Page excerpt:
┏━━

When packaged and versioned, avocado-vt rpms should be considered
just snapshots, available in packaged form as a convenience to
users outside of the avocado-vt development community.  Again,
they are made available without any promises of compatibility or
stability.

- Which Avocado version should be used by avocado-vt?

  This is up to the avocado-vt community to decide, but the
  current consensus is that to guarantee stability in production
  environments, avocado-vt should stick to a specific LTS release
  of Avocado. In other words, production users of avocado-vt
  should not install Avocado from its master branch or upgrade it
  from Sprint Releases.
  
  Given each LTS release will be supported for 18 months, it
  should be reasonable to expect avocado-vt to upgrade to a new
  LTS release once a year or so. This process will be done with
  support from the Avocado team to avoid disruptions, with proper
  coordination via the avocado mailing lists.

┗━━

Written problem A:
Change "icon" to "symbol" in the rows running from the line containing "Open Harita button" through the end of the rows, and give back only those rows with nothing else altered.

Text and element pointing rows:
┏━━

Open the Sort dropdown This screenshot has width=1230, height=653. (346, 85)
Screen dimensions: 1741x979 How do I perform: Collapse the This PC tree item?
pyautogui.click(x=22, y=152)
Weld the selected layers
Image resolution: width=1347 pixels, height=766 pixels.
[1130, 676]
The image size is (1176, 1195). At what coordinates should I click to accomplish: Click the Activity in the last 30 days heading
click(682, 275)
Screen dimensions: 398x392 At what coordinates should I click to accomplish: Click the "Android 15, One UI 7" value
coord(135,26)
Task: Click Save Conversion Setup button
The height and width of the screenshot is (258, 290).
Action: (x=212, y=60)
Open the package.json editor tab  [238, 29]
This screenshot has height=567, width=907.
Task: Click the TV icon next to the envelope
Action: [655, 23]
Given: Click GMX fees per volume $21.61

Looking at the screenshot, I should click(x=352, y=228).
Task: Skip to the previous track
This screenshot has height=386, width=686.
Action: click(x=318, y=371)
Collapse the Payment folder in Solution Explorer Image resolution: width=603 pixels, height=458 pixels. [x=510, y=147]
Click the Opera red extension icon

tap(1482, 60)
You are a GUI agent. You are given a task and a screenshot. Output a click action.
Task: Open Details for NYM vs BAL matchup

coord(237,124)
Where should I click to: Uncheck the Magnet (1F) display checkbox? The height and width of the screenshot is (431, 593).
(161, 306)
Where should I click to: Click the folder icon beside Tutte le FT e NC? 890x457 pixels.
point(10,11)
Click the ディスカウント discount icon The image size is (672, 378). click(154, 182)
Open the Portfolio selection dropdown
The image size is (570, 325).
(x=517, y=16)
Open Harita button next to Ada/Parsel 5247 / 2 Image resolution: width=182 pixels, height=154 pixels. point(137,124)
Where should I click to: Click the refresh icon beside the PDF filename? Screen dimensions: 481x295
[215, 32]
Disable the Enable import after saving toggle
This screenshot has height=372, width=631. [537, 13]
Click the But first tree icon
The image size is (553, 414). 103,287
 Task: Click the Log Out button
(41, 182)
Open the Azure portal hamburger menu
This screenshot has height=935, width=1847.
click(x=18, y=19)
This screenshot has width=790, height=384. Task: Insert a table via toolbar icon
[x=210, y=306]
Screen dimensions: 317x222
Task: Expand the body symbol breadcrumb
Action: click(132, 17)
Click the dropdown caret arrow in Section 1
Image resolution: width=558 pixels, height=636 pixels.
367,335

┗━━

Written problem B:
In the avocado-vt excerpt, condense the paragraph that begins "Given each LTS release" into a shorter version that keeps its main facts.

Final result A:
Open Harita button next to Ada/Parsel 5247 / 2 Image resolution: width=182 pixels, height=154 pixels. point(137,124)
Where should I click to: Click the refresh symbol beside the PDF filename? Screen dimensions: 481x295
[215, 32]
Disable the Enable import after saving toggle
This screenshot has height=372, width=631. [537, 13]
Click the But first tree symbol
The image size is (553, 414). 103,287
 Task: Click the Log Out button
(41, 182)
Open the Azure portal hamburger menu
This screenshot has height=935, width=1847.
click(x=18, y=19)
This screenshot has width=790, height=384. Task: Insert a table via toolbar symbol
[x=210, y=306]
Screen dimensions: 317x222
Task: Expand the body symbol breadcrumb
Action: click(132, 17)
Click the dropdown caret arrow in Section 1
Image resolution: width=558 pixels, height=636 pixels.
367,335

Final result B:
With each LTS release supported for 18 months, avocado-vt can be expected to move to a new LTS release about once a year. The Avocado team will support these upgrades to avoid disruptions and will coordinate them through the avocado mailing lists.